La ciencia ha creado sus propias leyendas. Sus relatos están llenos de personajes, objetos, lugares y hechos que constituyen una auténtica mitología y que en nada desmerece a la clásica. Si la batalla entre los centauros y los lápitas es la metáfora con la que los griegos representaban el triunfo de la civilización frente a la barbarie, no menos importante es la alegoría de la batalla entre la termodinámica y la gravedad, que pugnan nada menos que por dar forma al Universo.

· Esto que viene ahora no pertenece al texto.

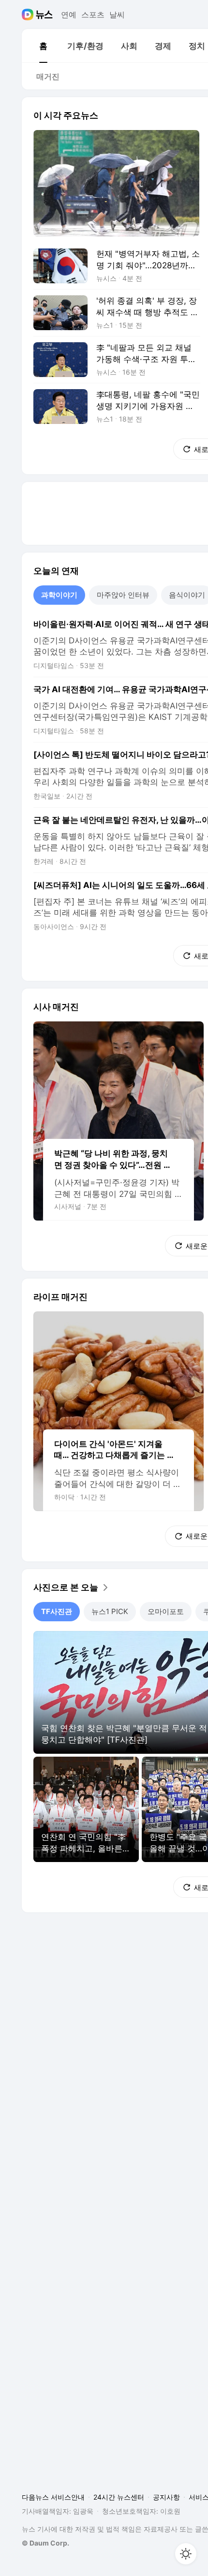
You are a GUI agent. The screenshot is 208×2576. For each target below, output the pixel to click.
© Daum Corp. (45, 2543)
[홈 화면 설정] (185, 2553)
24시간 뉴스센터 (118, 2497)
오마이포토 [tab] (166, 1611)
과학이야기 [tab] (59, 594)
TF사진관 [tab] (56, 1611)
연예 (68, 14)
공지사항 (166, 2497)
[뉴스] (44, 14)
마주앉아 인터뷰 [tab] (123, 594)
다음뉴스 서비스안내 (53, 2497)
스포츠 (92, 14)
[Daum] (29, 14)
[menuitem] (43, 46)
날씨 (117, 14)
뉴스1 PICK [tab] (109, 1611)
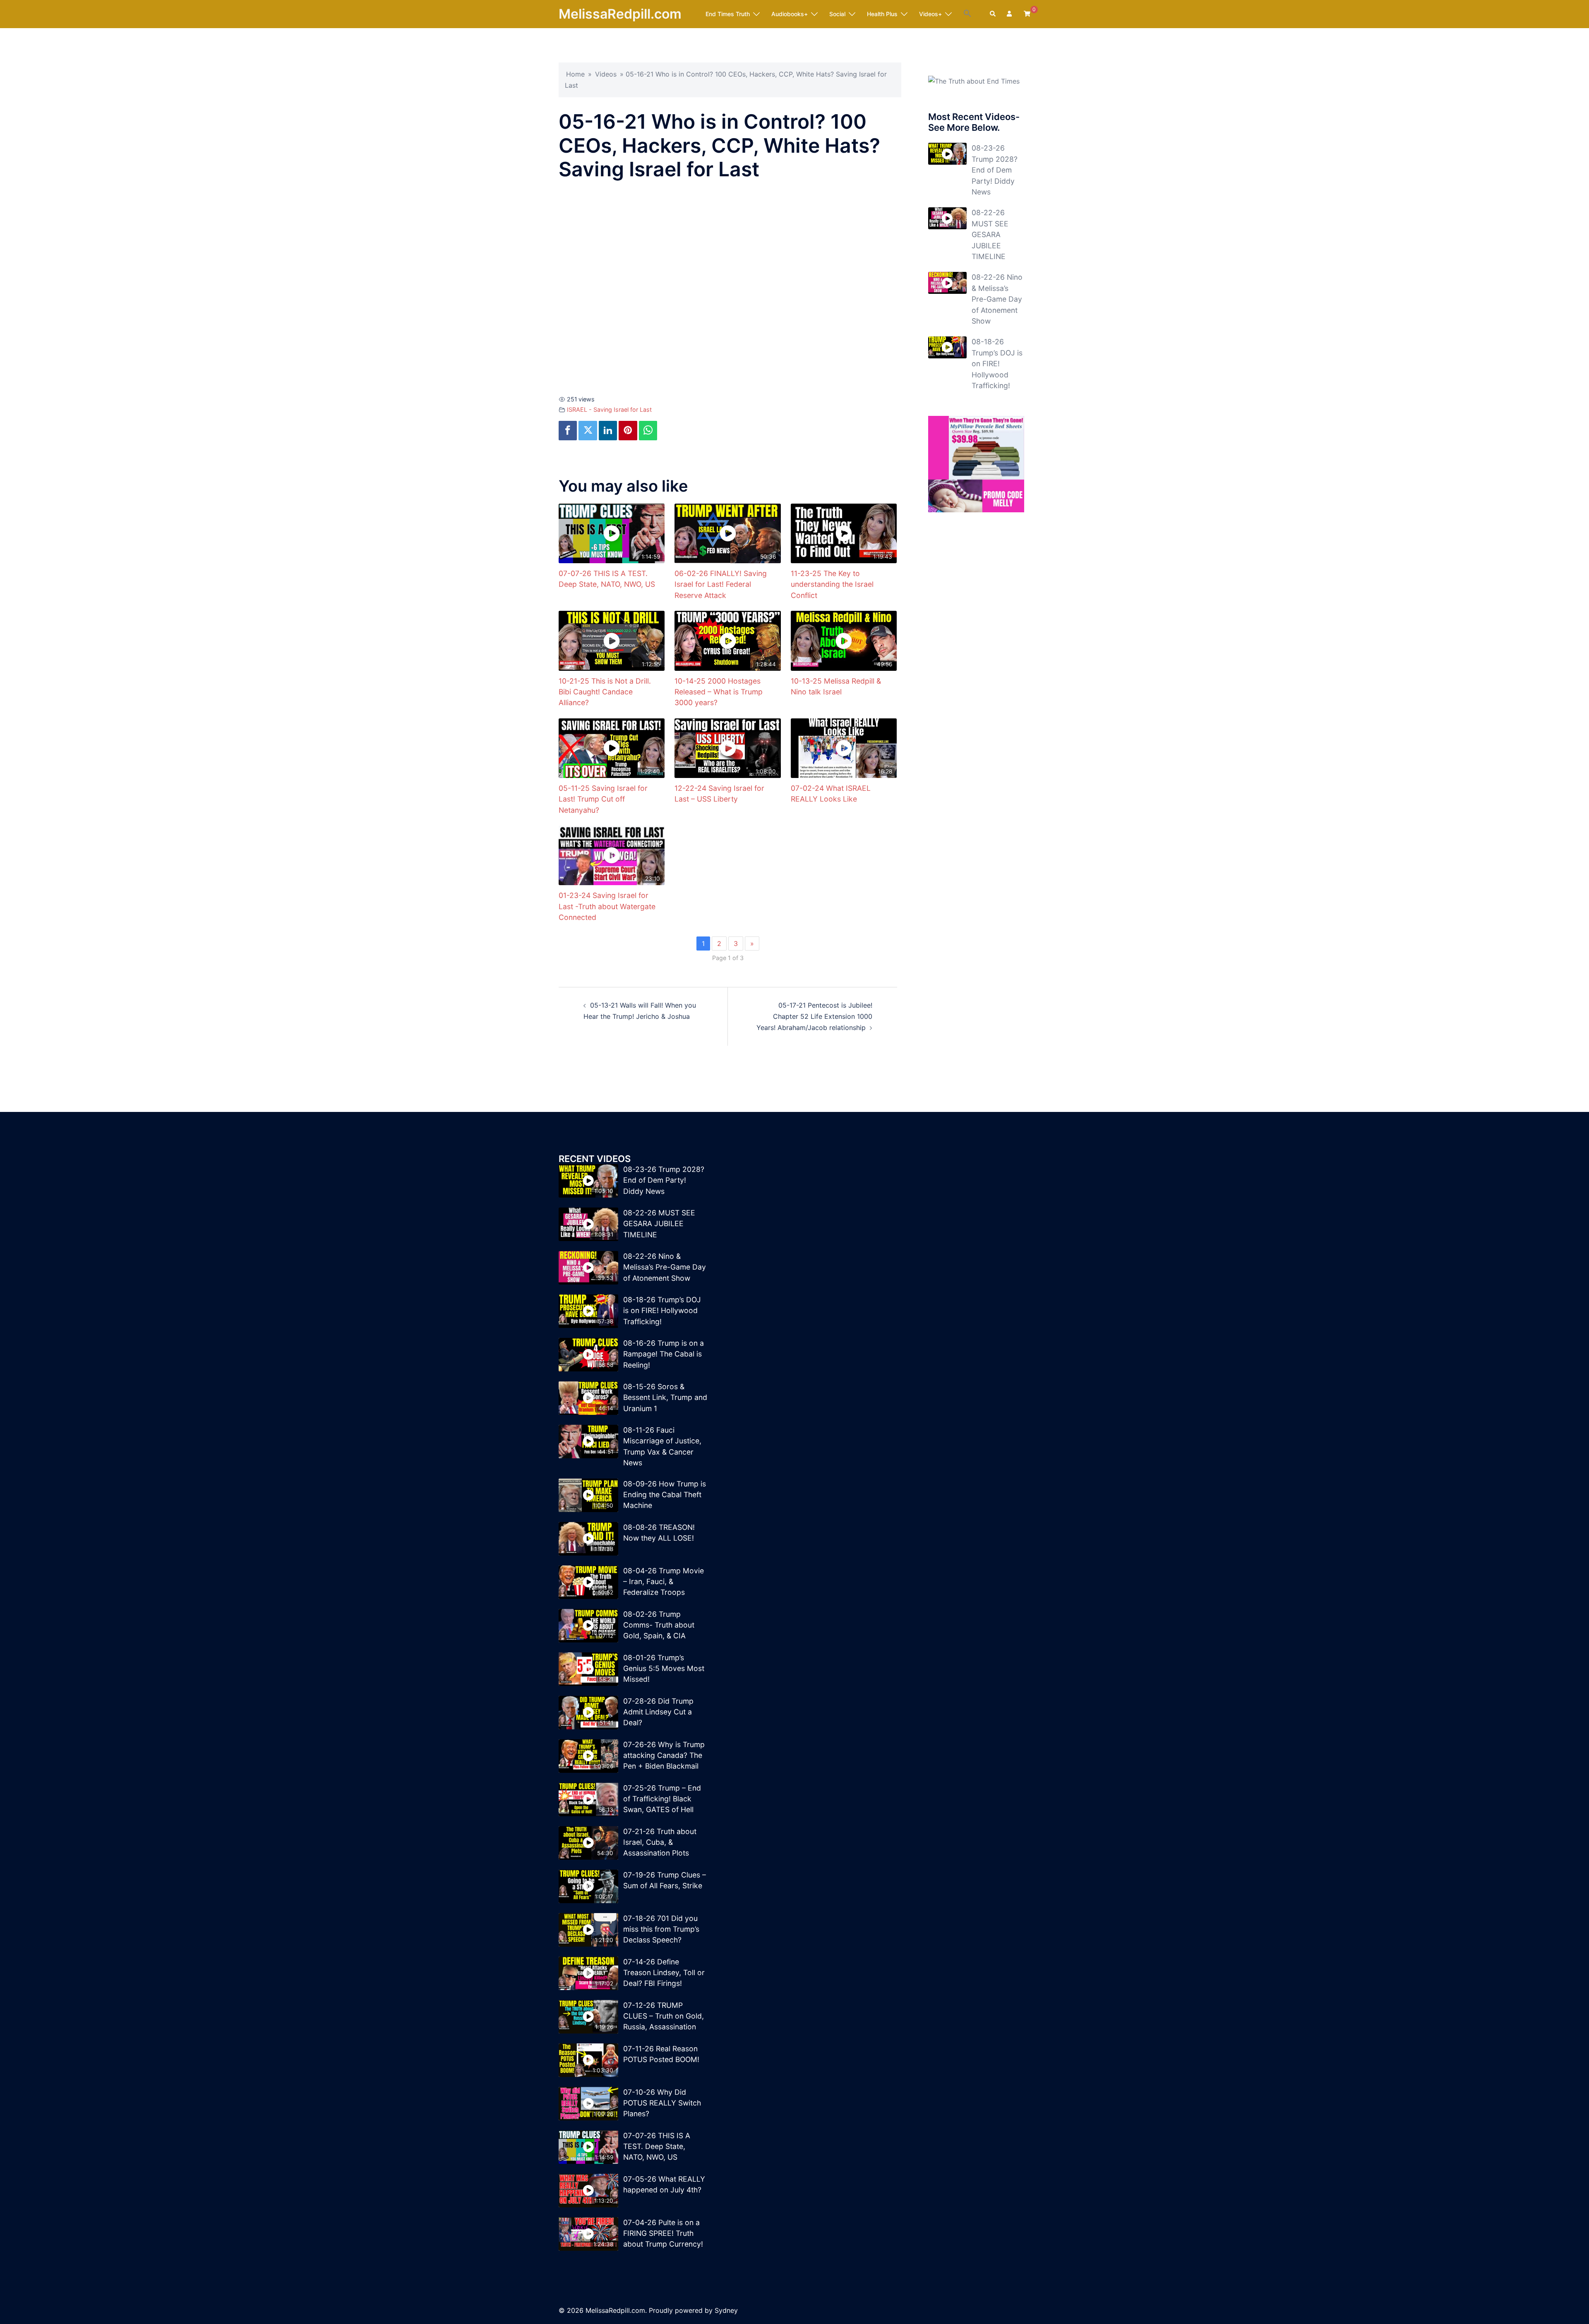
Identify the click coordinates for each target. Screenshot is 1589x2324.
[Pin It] (628, 430)
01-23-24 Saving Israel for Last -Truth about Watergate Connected (607, 906)
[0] (1027, 13)
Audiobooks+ (789, 13)
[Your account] (1010, 14)
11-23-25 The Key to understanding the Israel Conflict (832, 584)
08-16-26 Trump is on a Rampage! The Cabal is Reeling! (663, 1354)
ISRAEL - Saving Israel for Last (609, 409)
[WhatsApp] (648, 430)
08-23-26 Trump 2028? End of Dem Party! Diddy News (995, 170)
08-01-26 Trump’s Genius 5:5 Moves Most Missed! (663, 1668)
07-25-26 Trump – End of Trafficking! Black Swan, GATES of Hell (662, 1799)
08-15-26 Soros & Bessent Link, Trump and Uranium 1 (665, 1397)
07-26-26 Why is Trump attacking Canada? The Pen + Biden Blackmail (664, 1755)
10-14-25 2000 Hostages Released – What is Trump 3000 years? (718, 692)
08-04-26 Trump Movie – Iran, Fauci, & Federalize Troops (663, 1581)
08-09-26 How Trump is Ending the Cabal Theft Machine (664, 1494)
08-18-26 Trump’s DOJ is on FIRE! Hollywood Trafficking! (997, 363)
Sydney (726, 2310)
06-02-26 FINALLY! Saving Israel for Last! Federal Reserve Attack (720, 584)
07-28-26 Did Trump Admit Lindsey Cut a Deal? (658, 1712)
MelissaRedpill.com (620, 14)
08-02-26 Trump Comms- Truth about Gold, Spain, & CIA (658, 1625)
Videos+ (930, 13)
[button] (967, 13)
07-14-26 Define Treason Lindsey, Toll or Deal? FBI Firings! (664, 1972)
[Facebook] (568, 430)
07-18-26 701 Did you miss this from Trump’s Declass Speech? (661, 1929)
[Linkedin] (608, 430)
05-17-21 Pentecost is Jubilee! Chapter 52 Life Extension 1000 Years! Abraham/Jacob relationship (814, 1016)
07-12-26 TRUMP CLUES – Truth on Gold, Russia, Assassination (663, 2016)
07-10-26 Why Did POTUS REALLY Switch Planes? (662, 2103)
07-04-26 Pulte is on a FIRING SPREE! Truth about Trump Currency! (663, 2233)
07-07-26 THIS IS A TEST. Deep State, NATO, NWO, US (656, 2146)
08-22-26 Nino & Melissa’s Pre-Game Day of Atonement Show (997, 299)
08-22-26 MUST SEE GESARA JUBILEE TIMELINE (990, 234)
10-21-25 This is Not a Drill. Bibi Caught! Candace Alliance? (605, 692)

La mitología clásica tiene animales fabulosos como el ave fénix, que resurge de sus cenizas. El gato de Schrödinger no se queda atrás, vivo y muerto a la vez en un estado de superposición cuántica. De la jarra de Pandora se escaparon todos los dones y en ella dejaron sola a la esperanza. Frente a ella, la botella de Klein no tiene interior ni exterior, no cabe nada en ella, pero no puede dejar de contenerlo todo. Prometeo roba el fuego a los dioses para dárselo a los humanos, mientras que el subastador walrasiano consigue satisfacer sus demandas lanzando vectores de precios. La lista continúa: la manzana de Newton frente a la manzana de la discordia; la narración del hombre lobo-para-el-hombre de Hobbes frente al mito atávico del hombre-lobo; el velo de la ignorancia frente a la flor del olvido.
Con esta inspiración, ¡oh, musas!, ¡oh, Urania!, ¡oh, memes!, ¡oh, Wikipedia!, comienzo aquí una serie de entradas sobre la mitología científica. Si no agrada a los dioses, por lo menos que agrade a algún mortal, aunque ese mortal solo sea yo.